In another terrific analogy, she compared the current media landscape to the high-tech industry of the late 1980s, which was dominated by large, centralized institutions who clung to outdated technologies and ways of working, and eventually went out of business. (One of those was Digital Equipment Corp., which she called "the Knight-Ridder of its time," drawing a laugh from the audience.) As companies such as DEC disappeared, smaller startups such as Google came on the scene using technology in innovative ways to better serve customer needs. "The future is small," she said, meaning many smaller organizations will collectively make bigger impacts than the large central ones that are now fading away. That applies to technology, and needs to apply to journalism as well, she said.
* The same session featured David Boraks of DavidsonNews.net, an online community news site in North Carolina. Boraks talked about how he started off with a journalistic mindset, but quickly learned that success required a business mindset. The operation now employs three people, including one who is editor of a companion site in a neighboring town.
In a post-session discussion among me and several friends, someone asked about whether Boraks should be considered a journalist? Citizen journalist? Citizen who IS a journalist? My reply: he's a publisher, plain and simple. His operation is virtually identical in the scope and style of its coverage to any small-town weekly printed newspaper, led by an editor/publisher with a variety of responsibilities to the operation and the readership; Boraks just does it without printing his work on paper and stuffing it in the mail to readers.

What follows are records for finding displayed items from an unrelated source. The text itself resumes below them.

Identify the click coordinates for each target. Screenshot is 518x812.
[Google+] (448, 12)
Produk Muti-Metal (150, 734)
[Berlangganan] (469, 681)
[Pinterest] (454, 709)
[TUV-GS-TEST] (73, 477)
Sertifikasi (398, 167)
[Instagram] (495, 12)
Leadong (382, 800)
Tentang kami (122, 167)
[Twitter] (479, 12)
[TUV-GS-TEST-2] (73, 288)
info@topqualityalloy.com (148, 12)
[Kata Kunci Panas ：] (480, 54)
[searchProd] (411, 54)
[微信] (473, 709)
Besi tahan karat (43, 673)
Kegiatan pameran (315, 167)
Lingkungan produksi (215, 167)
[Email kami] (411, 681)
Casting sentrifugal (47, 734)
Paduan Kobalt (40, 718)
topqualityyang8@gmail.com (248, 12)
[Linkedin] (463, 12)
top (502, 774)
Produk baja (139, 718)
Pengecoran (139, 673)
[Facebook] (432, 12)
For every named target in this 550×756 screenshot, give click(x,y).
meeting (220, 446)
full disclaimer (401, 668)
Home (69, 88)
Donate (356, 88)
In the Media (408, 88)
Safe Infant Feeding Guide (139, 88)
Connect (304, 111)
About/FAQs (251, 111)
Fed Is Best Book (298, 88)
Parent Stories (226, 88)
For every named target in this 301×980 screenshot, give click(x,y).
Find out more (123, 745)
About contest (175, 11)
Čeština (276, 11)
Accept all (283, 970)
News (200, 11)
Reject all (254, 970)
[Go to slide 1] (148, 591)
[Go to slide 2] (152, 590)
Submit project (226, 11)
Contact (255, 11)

When Boraks described his work, it seemed he is doing exactly what my good friend Howard did in operating the weekly newspaper in Seneca Falls when I lived and worked there 30 years ago. The main difference is that Boraks is able to publish on a more ongoing basis rather than writing and editing his stories for several days to meet a once-a-week deadline. And he doesn't have the expense of printing and mailing the product. But the journalism is the same, it seems to me. And so is the business side, with support from local business as advertisers and readers as "subscribers"/supporters. (Boraks doesn't have formal subscriptions but does ask for and does receive voluntary contributions, and said he might some day investigate a pay wall.)

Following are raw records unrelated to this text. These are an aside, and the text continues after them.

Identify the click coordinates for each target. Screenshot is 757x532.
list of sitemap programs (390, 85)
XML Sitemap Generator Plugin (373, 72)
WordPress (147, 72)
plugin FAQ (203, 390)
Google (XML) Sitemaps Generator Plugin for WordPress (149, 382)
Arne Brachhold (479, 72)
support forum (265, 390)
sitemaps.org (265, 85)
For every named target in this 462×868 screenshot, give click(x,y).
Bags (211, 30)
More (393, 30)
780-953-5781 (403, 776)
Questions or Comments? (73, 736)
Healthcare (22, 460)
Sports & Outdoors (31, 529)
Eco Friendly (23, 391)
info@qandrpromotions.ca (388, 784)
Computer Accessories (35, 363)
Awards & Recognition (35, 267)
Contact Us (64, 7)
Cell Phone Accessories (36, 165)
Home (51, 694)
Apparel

* There seemed to be less talk at this year's convention about j-schools as community news providers. Last year, there were multiple sessions on that topic and I attended as many as I could. It's something I'd love to see my program get into, if at all possible. But no real mention of it this time around. It seemed to be replaced, to some degree, by talk about journalistic entrepreneurialism, as illustrated by what Williams and Boraks had to say.
* AEJMC did its usual fine job of organizing everything, but they sure have a knack for finding convention hotels that are confusing places to traverse. This one's quirks included:
- Meeting rooms in two different places separated by a city block walk along the street, or underground passage between the two buildings.
- One small suite of presentation rooms on the 21st floor of one of the buildings, reachable only by a particular bank of elevators that were well hidden.
- A mezzanine level in one of the buildings up what should have been one short flight of stairs from the lobby, but with no stairs or escalator to it. Getting there required riding the elevator.
3 comments:
I'm really glad you liked it. Thinking back, I think the one point I failed to touch on was how long that industry transition took: it took close to a decade, and many people left the industry for good, discouraged by layoffs followed by what could be an entire year spent out of work. (Notably? A lot of them went into teaching, which we see in the news industry too).
Such transitions are undeniably painful, and they're slow, too slow, sadly to stop real and immediate disruptions in the careers of many journalists who lose their jobs through no fault of their own.
Oh, and I quoted this over at the blog I'm using to document my summer project, which is at http://lifeandcode.tumblr.com
Thanks for the comments and the cross-posts, Lisa.